*ASSIGNED TASK:*
One part of the entries below is wanted: the lines from the one containing "Image resolution: width=1250" through the one containing "Delete selected cookie". Write those out exactly and nothing else.

*Collected data:*
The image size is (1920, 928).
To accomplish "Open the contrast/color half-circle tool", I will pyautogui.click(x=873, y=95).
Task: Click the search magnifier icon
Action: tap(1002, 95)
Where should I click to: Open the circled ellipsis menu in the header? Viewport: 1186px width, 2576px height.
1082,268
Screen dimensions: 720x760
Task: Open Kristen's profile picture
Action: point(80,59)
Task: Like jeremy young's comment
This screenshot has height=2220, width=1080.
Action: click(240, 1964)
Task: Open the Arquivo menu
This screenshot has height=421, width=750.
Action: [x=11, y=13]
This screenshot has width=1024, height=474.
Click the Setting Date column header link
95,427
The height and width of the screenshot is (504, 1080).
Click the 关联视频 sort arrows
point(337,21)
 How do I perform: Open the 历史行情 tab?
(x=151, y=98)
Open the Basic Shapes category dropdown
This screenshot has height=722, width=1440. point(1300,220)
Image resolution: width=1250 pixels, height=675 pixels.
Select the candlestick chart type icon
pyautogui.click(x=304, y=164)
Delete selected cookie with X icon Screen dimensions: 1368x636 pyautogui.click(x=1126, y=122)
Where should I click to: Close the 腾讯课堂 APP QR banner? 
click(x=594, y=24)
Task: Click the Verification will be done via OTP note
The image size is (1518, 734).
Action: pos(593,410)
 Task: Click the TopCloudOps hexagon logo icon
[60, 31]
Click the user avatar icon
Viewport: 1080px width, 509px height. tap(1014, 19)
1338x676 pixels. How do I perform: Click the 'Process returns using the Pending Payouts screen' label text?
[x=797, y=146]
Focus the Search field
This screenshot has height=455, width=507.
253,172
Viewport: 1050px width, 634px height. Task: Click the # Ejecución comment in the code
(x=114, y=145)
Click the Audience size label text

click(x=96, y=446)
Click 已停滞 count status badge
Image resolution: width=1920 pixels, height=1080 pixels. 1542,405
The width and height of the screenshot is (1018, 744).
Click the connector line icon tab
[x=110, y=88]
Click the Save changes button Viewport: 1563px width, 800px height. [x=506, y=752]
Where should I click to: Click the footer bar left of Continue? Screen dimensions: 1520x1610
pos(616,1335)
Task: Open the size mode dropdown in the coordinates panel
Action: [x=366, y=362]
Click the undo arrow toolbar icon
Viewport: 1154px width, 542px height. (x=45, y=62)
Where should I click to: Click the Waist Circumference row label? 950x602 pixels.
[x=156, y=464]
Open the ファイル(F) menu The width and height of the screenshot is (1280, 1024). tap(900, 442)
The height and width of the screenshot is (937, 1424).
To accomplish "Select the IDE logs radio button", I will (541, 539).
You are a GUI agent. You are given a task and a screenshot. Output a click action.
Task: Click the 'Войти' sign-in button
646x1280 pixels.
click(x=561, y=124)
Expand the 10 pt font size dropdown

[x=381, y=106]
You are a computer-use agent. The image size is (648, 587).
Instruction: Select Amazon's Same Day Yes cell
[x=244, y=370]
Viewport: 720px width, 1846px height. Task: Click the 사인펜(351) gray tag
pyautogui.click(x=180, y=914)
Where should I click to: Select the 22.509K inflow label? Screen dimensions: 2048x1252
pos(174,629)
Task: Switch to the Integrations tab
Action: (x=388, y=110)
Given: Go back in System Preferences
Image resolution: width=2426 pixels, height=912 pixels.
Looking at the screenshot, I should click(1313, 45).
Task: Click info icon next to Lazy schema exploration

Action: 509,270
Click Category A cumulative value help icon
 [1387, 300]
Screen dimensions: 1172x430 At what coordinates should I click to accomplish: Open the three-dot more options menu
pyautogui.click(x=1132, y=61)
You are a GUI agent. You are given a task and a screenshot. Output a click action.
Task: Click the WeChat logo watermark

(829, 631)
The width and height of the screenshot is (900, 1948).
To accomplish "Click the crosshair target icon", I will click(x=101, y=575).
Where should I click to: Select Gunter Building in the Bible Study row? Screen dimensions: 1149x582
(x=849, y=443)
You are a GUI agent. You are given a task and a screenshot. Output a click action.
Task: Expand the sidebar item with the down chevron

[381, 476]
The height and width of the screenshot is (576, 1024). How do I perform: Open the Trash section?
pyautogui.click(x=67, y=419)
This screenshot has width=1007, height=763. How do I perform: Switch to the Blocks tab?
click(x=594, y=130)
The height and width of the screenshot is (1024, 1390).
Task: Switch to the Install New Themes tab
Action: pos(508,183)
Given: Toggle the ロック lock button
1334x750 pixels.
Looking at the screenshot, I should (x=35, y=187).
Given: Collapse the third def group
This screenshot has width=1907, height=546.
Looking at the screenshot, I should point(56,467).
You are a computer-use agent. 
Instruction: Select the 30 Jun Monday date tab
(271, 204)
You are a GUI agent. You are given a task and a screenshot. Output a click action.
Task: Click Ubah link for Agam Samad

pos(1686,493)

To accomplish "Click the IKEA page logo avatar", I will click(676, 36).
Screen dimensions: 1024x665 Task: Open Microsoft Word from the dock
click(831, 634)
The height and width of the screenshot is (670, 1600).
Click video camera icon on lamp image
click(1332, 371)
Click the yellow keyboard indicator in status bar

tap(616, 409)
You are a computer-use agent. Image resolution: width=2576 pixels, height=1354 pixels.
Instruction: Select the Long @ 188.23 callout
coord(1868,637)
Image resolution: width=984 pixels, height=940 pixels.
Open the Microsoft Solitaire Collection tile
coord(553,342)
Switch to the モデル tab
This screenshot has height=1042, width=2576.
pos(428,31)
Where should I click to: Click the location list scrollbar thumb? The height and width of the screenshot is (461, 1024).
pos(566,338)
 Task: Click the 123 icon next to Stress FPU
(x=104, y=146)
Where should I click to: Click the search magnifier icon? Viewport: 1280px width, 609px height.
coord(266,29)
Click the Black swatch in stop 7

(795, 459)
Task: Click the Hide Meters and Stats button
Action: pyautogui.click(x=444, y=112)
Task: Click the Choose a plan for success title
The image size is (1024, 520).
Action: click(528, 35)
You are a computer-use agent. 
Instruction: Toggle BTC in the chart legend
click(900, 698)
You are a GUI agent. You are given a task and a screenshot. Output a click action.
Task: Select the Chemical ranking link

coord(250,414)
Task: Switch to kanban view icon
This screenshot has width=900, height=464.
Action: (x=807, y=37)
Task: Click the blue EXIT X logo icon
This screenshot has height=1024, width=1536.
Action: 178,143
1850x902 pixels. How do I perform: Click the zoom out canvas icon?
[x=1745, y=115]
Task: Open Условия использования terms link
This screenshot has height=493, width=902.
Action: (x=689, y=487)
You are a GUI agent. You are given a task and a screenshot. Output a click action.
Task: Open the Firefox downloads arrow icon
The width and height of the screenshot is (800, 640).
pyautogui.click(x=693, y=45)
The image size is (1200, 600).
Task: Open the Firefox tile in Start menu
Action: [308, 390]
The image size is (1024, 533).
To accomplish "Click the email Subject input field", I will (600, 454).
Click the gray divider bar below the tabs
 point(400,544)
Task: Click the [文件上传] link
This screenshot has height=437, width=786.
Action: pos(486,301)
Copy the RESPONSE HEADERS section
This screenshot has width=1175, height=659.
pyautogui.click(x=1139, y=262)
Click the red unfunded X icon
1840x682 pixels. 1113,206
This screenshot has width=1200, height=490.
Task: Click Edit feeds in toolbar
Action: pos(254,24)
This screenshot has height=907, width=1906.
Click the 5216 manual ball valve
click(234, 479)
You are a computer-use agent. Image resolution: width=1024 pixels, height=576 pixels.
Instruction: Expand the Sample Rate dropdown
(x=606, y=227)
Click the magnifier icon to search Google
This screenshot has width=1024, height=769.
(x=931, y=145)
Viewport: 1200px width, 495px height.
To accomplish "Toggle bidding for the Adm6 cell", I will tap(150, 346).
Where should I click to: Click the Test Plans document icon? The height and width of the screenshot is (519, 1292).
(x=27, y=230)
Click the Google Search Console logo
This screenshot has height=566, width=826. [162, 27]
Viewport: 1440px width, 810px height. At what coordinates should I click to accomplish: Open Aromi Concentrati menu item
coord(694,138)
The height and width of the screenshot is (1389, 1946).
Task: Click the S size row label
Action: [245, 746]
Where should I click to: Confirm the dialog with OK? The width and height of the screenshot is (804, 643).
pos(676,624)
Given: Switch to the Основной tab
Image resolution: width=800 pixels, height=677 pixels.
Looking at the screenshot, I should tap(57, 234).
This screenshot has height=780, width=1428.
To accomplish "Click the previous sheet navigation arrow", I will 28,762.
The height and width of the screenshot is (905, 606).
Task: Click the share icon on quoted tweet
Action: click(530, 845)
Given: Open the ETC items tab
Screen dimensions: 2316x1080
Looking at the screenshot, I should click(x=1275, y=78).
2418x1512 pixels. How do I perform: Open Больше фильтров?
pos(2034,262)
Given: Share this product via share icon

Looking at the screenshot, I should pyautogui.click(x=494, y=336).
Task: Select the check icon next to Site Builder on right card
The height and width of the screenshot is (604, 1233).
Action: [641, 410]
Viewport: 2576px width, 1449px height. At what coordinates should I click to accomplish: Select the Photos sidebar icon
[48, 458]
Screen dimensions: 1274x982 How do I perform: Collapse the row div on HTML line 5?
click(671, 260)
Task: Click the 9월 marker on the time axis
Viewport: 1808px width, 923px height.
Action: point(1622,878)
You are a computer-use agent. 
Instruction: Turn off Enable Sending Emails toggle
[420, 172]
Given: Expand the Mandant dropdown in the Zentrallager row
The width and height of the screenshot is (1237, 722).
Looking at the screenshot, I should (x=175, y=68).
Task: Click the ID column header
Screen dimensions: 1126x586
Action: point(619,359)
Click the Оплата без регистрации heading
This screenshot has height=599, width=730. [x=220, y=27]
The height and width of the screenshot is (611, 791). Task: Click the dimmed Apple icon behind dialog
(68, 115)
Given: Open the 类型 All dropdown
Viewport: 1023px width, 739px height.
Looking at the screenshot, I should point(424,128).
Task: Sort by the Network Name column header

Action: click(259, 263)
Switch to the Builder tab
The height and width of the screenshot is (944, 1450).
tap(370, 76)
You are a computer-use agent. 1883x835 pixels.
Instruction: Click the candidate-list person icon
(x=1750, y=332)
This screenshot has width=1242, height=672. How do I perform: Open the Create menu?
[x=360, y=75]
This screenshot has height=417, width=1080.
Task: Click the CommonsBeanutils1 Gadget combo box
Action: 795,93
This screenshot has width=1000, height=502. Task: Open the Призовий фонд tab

*ANSWER SECTION:*
Image resolution: width=1250 pixels, height=675 pixels.
Select the candlestick chart type icon
pyautogui.click(x=304, y=164)
Delete selected cookie with X icon Screen dimensions: 1368x636 pyautogui.click(x=1126, y=122)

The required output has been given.